Gotokuji

Setagaya-ku

Cats, cats, cats! At [Gotokuji temple]

February 22 is National Cat day in Japan. It originates from the number 2, pronounced as “ni”, since it sounds similar to the cry of a cat, often imitated as “Nyah” in Japanese.

Today, let us introduce “maneki-neko”, a common Japanese figurine of a cat.
The figurine depicts a cat beckoning with an upright paw, which is believed to bring good luck to the owner. It is also common for business owners to display them in stores, restaurants or offices hoping to increase the amount of business. There are numerous types of maneki-neko all over the country, and there are various meanings to each.

Gotokuji temple is one of the birthplaces of maneki-neko. About a 4 minute ride from Shimokitazawa station on the Odakyu line, you will reach “Gotokuji station” from which you can walk to Gotokuji temple.

Here is the maneki-neko history of Gotokuji temple: One day, a feudal lord who was famous in the 1600s, coincidently walked by the temple, and he saw a cat that looked as if it is beckoning him to come in.
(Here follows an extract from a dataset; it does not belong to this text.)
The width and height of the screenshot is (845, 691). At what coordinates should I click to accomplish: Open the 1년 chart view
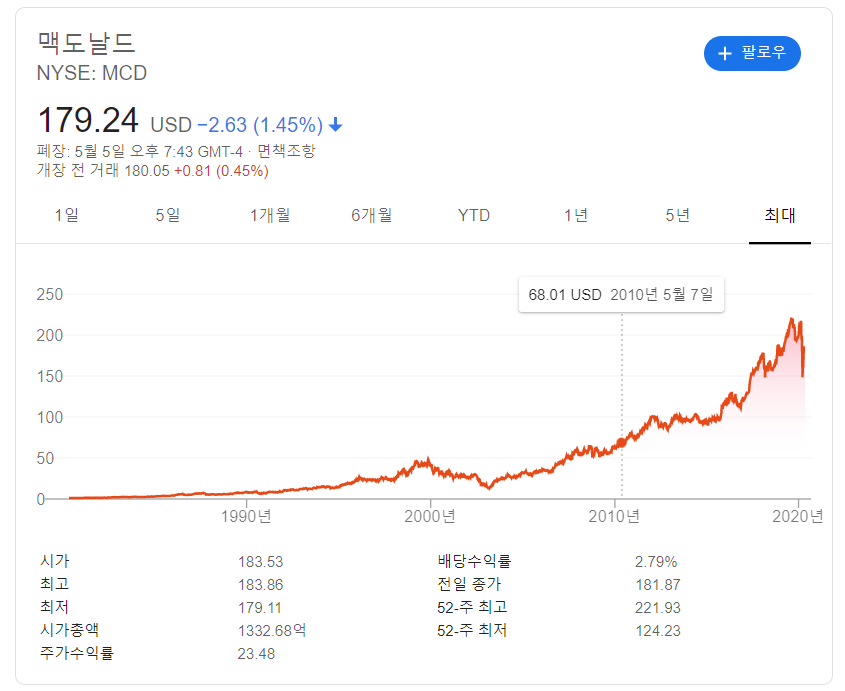(x=575, y=215)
The lord decided to stop by and follow the cat, and soon after a thunderstorm began, and thanks to the cat he could avoid the storm as well as hear a sermon of Buddhist teachings.
Eventually, the lord collected funds to rebuild Gotokuji temple, which was not so rich at the time. The priest was thankful for the deeds of the cat, and started to worship it as a figurine.

You might be astonished to see the “Shofuku-den”, filled with numerous maneki-nekos. This has been a place where people get a maneki-neko and take it back to their home with their wish, then they come to this place to give it back, once their wish comes true. How about spending Cat day surrounded by the numerous maneki-neko who made peoples wishes come true? They should bring good luck to you as well.